Extinct species of elephant

Palaeoloxodon recki, often known by the synonym Elephas recki, is an extinct species of elephant native to Africa and West Asia from the Pliocene or Early Pleistocene to the Middle Pleistocene. During most of its existence, the species (in its broad sense) represented the dominant elephant species in East Africa. The species is divided into five roughly chronologically successive subspecies, collectively termed the "Elephas recki complex". While the type and latest subspecies P. recki recki as well as the preceding P. recki ileretensis are widely accepted to be closely related and ancestral to Eurasian Palaeoloxodon, the relationships of the other, chronologically earlier subspecies to P. recki recki, P. recki ileretensis and Palaeoloxodon are uncertain, with it being suggested they are unrelated and should be elevated to separate species.

==Taxonomy ==
The species was initially named from specimens found at Bed IV in Olduvai Gorge, Tanzania by Wilhelm Otto Dietrich in 1915, originally as a subspecies of the European straight-tusked elephant, what is now called Palaeoloxodon antiquus, as Elephas antiquus recki. It was named after Hans Reck, a German paleontologist and geologist who had done the initial surveying of the gorge in 1913, and had collected a considerable number of fossils from the locality.' Camille Arambourg in 1942 described additional specimens of the species from Omo Valley in Ethiopia, and suggested that they were distinctive enough that they warranted being placed as the distinct species E. recki. The two deposits are not contemporaneous and the specimens from each locality are morphologically distinctive from each other, which has led to confusion about which locality represents the "typical" morphology of the species. The placement of E. recki in the genus Elephas was contested as early as 1942, when in a publication by Douglas Gordon MacInnes and Henry Fairfield Osborn's posthumous monograph on fossil proboscideans it was suggested that Elephas recki should instead be placed in Palaeoloxodon, though many later authors continued to place the species in the genus Elephas, treating Palaeoloxodon as a subgenus of Elephas.' In 1961, H. Basil. S. Cooke once again removed E. recki from Elephas, reassigning it to the genus Archidiskodon. Four years later, Louis Leakey synonymised it once again with Elephas.
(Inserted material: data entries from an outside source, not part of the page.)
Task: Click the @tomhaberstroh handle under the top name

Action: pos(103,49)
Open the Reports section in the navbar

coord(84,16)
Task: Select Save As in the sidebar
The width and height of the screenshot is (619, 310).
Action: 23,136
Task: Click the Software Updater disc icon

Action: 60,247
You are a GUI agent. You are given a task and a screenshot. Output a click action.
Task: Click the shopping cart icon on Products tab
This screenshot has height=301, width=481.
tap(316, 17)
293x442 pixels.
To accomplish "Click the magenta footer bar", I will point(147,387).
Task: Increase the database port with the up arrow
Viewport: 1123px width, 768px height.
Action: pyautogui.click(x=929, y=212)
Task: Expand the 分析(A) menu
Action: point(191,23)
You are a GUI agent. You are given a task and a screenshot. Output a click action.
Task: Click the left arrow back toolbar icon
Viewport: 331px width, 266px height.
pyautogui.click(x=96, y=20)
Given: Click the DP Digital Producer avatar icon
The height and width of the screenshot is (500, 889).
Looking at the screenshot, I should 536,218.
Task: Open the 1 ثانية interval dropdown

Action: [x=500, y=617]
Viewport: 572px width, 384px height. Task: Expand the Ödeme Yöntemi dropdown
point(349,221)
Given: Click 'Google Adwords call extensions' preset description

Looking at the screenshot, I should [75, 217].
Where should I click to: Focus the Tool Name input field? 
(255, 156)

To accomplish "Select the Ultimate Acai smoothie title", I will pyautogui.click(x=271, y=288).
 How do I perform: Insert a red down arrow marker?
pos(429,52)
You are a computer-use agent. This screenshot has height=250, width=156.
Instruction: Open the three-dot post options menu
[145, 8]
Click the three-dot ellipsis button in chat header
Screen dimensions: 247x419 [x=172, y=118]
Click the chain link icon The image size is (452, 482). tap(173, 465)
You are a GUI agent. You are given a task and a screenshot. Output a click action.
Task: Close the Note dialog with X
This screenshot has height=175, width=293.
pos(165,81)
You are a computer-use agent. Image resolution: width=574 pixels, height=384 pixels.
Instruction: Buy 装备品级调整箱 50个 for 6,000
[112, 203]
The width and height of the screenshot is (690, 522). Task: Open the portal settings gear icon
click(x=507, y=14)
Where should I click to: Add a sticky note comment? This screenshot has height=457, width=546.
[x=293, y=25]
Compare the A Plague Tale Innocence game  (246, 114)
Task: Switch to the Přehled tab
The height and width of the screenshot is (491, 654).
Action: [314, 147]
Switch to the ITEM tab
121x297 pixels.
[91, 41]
Michel Beden's publications during the 1980s on Elephas recki primarily focusing on molar morphology identified five successive subspecies, ordered here from oldest to youngest, with ages according to a 2023 work by William J. Sanders':
- E. r. brumpti Beden, 1980 Early Pliocene-~3.2 million years ago (mya)
- E. r. shungurensis Beden, 1980 ~3.2-2.3 mya
- E. r. atavus Arambourg, 1947 ~2.3-1.8 mya
- E. r. ileretensis Beden, 1987 ~1.8-1.4/1.6 mya
- E. r. recki (Dietrich, 1916) 1.6/1.4 mya-late Middle Pleistocene
The traditional definition of the species sensu lato including the 5 historically recognised subspecies has been termed the "Elephas recki complex".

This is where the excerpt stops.